Dans la formule « révolution islamique », auquel des deux termes faut-il attribuer le plus d’importance ? Les commentateurs ont souvent tendance à se concentrer sur le terme « islamique », ce qui aboutit fréquemment à l’expression de « géopolitique du chiisme » voire d’« arc chiite », cette dernière formule ayant été vraisemblablement utilisée en premier par le roi Abdallah de Jordanie en 2004, pour s’en alarmer.

Bien sûr, comme cela peut s’observer dans le conflit en cours au Yémen, les puissances sunnites de la région ont beau jeu de présenter le conflit comme faisant partie intégrante d’un grand affrontement quasi eschatologique entre les musulmans orthodoxes (sunnites) et les rawafidh (littéralement les « renégats », parmi lesquels les chiites figurent au premier rang). Certes, Téhéran cherche à imposer des normes religieuses strictes dans la société et tend vers l’établissement d’un système de gouvernement islamique. Toutefois, lorsque les responsables iraniens parlent de l’exportation de la révolution, il s’agit d’un modèle plus complet et de structures politiques qu’il s’agit de reproduire à l’extérieur. Ce sont ces structures, maintenant visibles du Yémen au Liban, auxquelles faisait allusion Soleimani.
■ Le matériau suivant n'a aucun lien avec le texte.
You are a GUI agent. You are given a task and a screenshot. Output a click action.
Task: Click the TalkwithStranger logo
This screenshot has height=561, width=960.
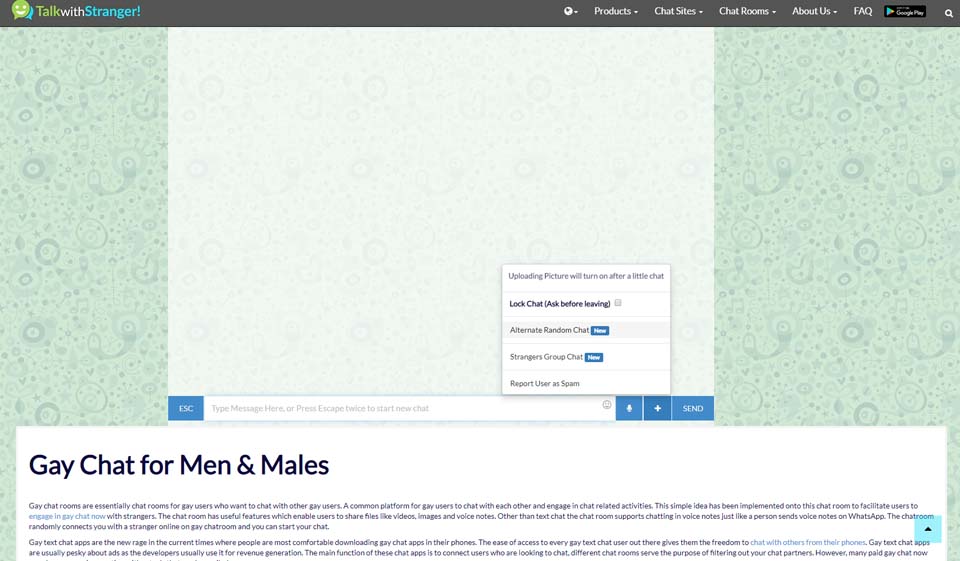[x=76, y=11]
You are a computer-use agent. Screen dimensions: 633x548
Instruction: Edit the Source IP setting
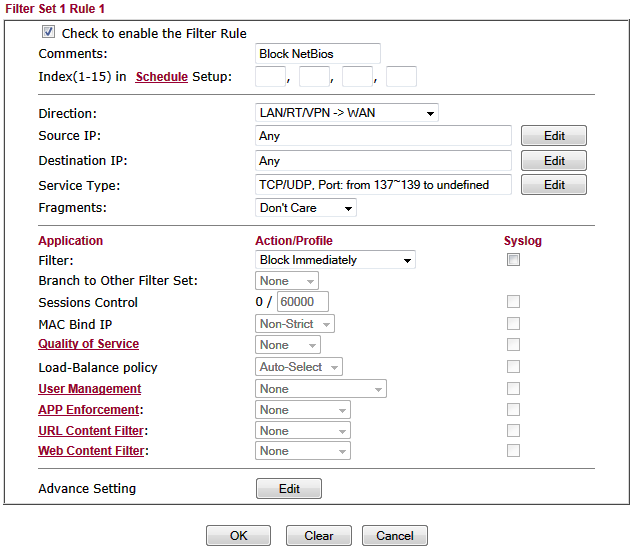click(x=553, y=136)
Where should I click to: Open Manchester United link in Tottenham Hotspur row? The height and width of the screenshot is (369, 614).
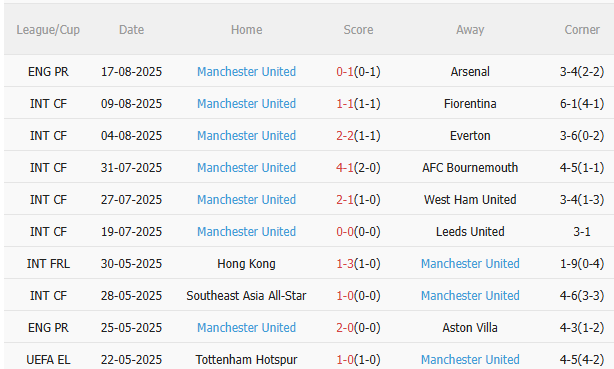(x=470, y=360)
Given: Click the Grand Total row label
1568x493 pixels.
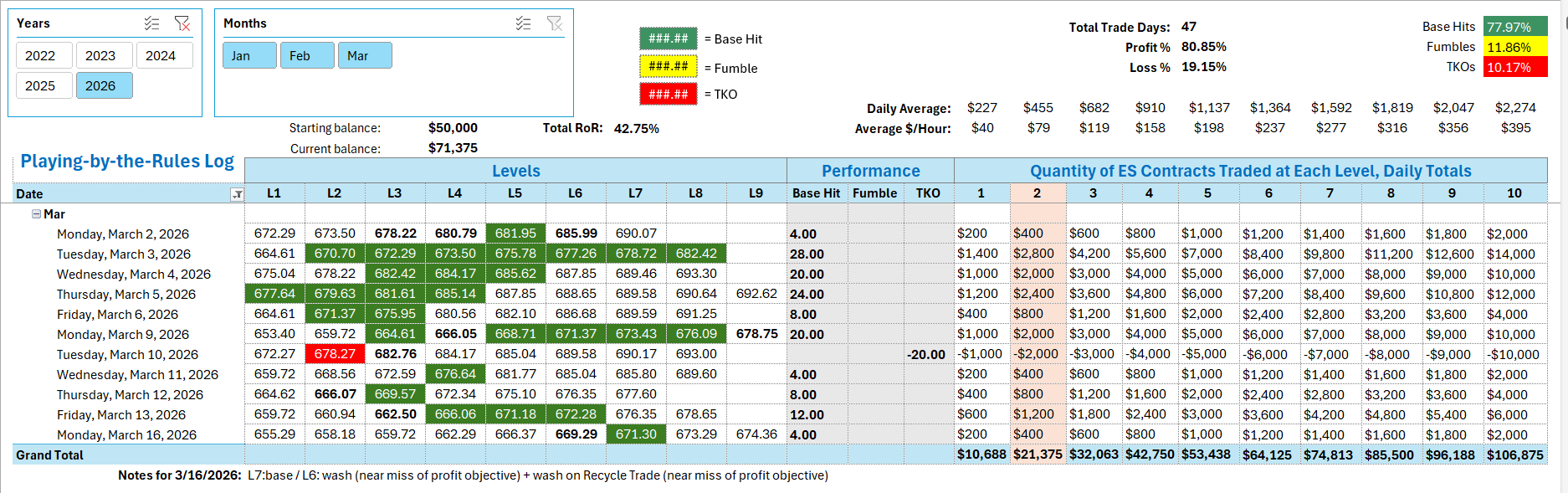Looking at the screenshot, I should click(50, 455).
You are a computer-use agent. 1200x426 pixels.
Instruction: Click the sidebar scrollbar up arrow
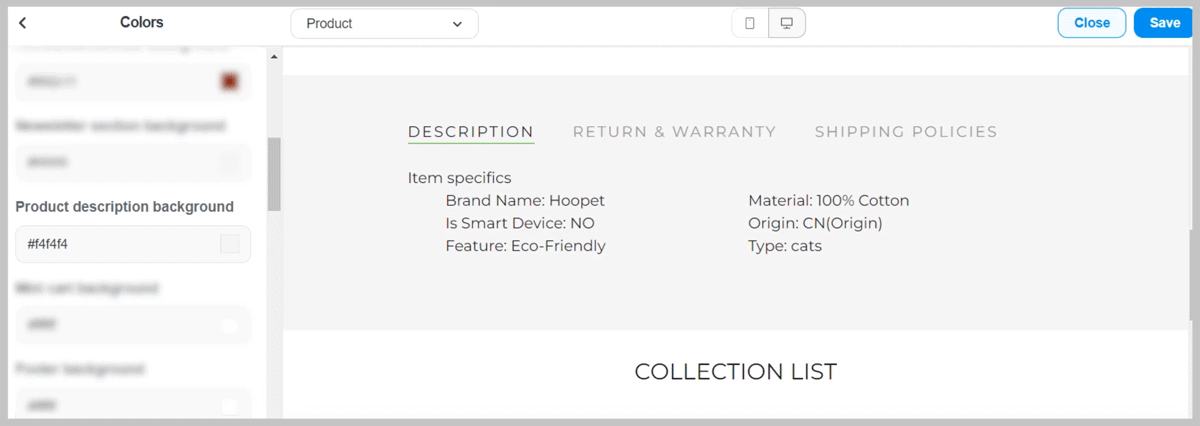pyautogui.click(x=274, y=56)
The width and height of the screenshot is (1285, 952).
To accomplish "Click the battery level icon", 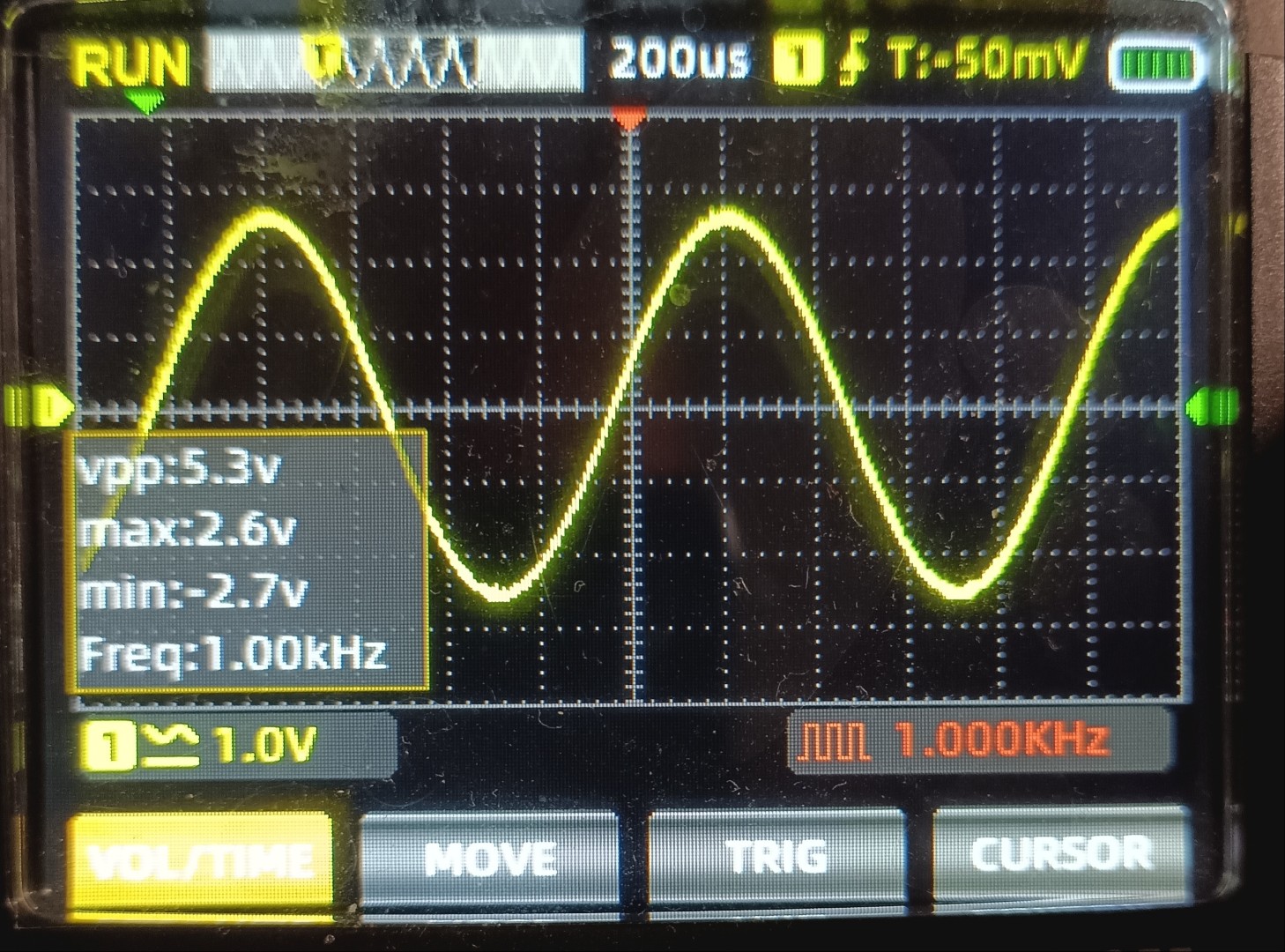I will [1155, 66].
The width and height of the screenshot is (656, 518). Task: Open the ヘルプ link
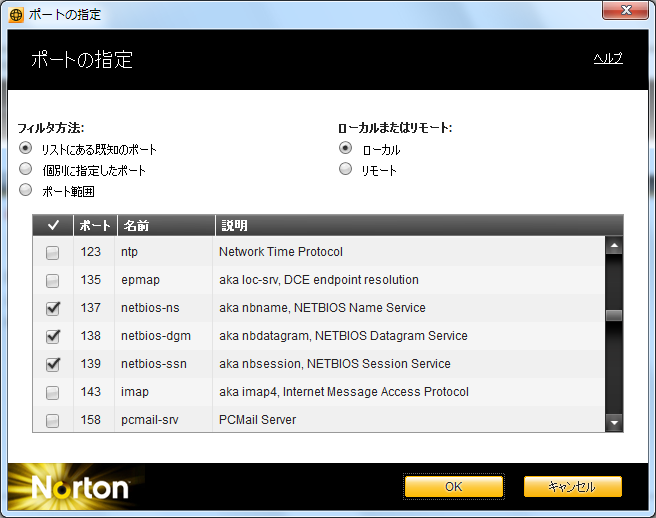(608, 59)
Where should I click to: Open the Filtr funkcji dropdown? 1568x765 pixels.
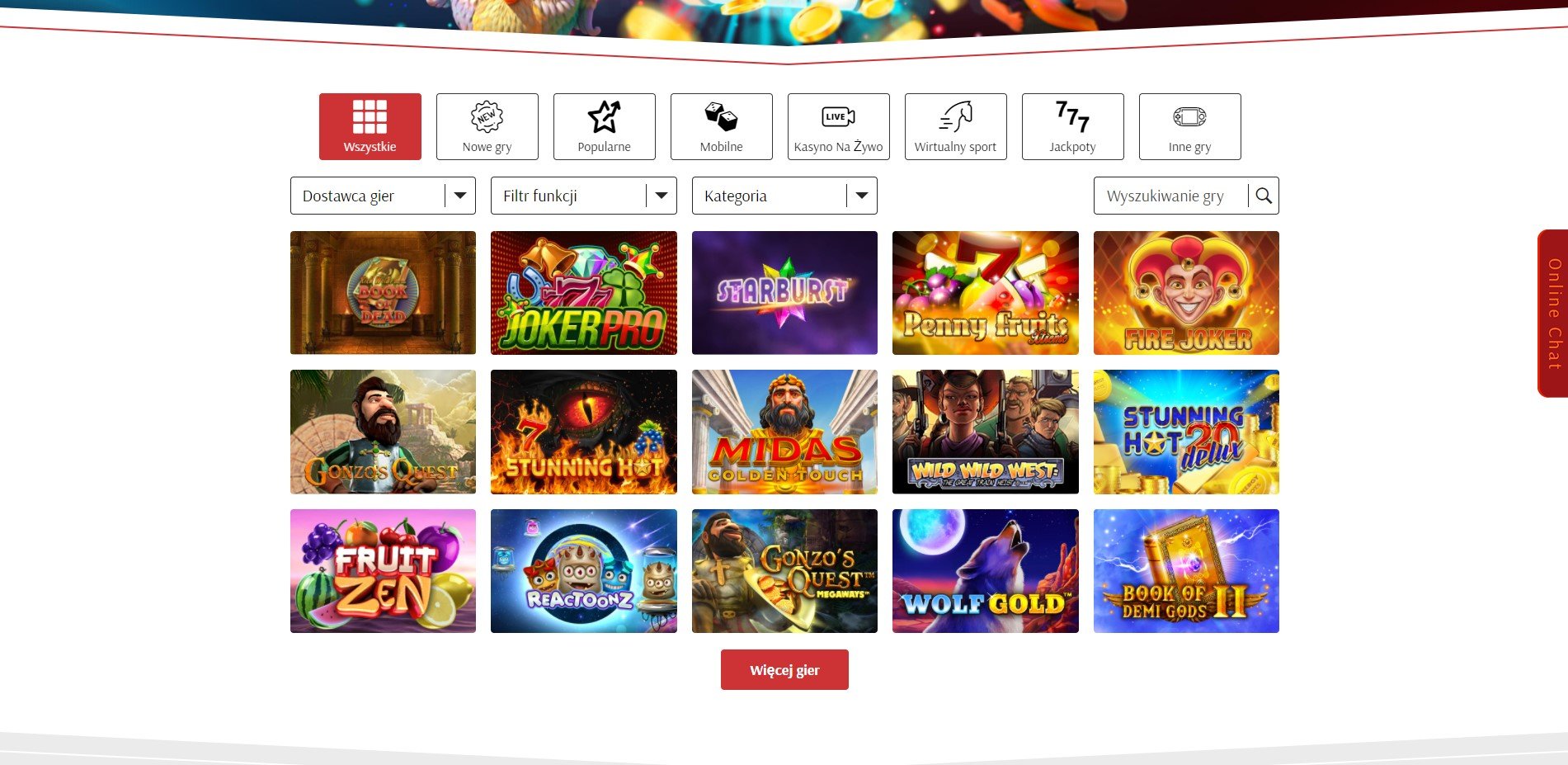(x=583, y=196)
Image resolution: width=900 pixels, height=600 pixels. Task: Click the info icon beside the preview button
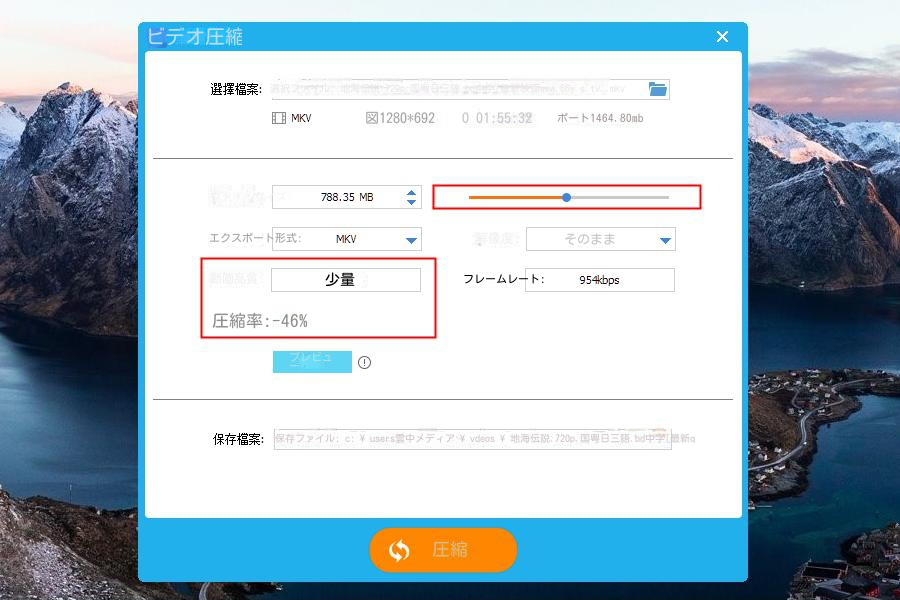pos(364,362)
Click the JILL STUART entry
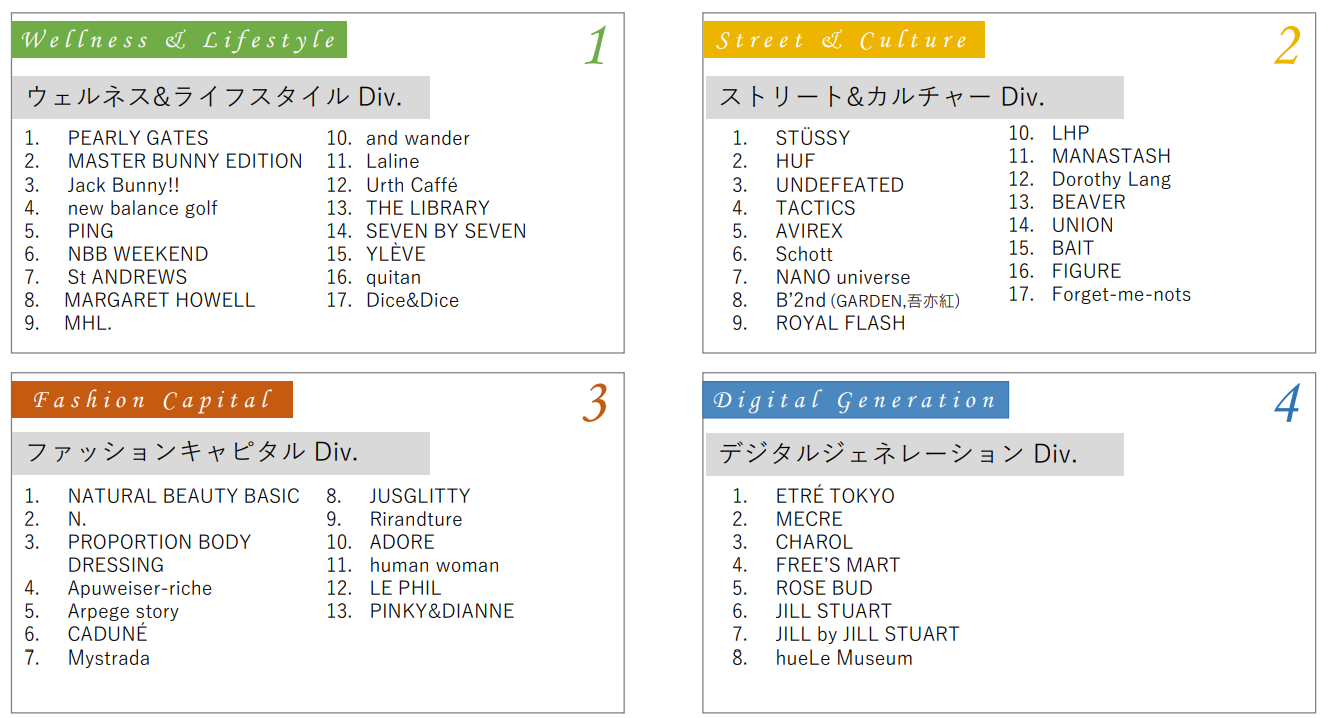This screenshot has width=1330, height=718. (x=834, y=611)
La révolution, plus que le chiisme, est le véritable horizon de la puissance perse.

L’arc chiite : un épouvantail

L’Iran, bien sûr, est le principal État musulman chiite dans la région. À y regarder de loin, le conflit qui couve au Moyen-Orient ressemble à une lutte existentielle entre les avant-gardes chiite et sunnite, soit l’Iran d’une part et les pays du Conseil de coopération du Golfe de l’autre. Selon cette logique, l’Iran aurait mis en place un arc chiite utilisé comme une sorte de nouveau Kominform qui agiterait à distance et à l’envi les populations chiites, au nom d’un centralisme non pas démocratique mais pour autant bien révolutionnaire. Sans doute, vu de Washington ou de Paris, ou du cockpit d’un F16 et bientôt d’un Rafale, cette représentation est bien commode. Mais si l’on descend au plus près, cette façon de voir les choses devient difficile à soutenir.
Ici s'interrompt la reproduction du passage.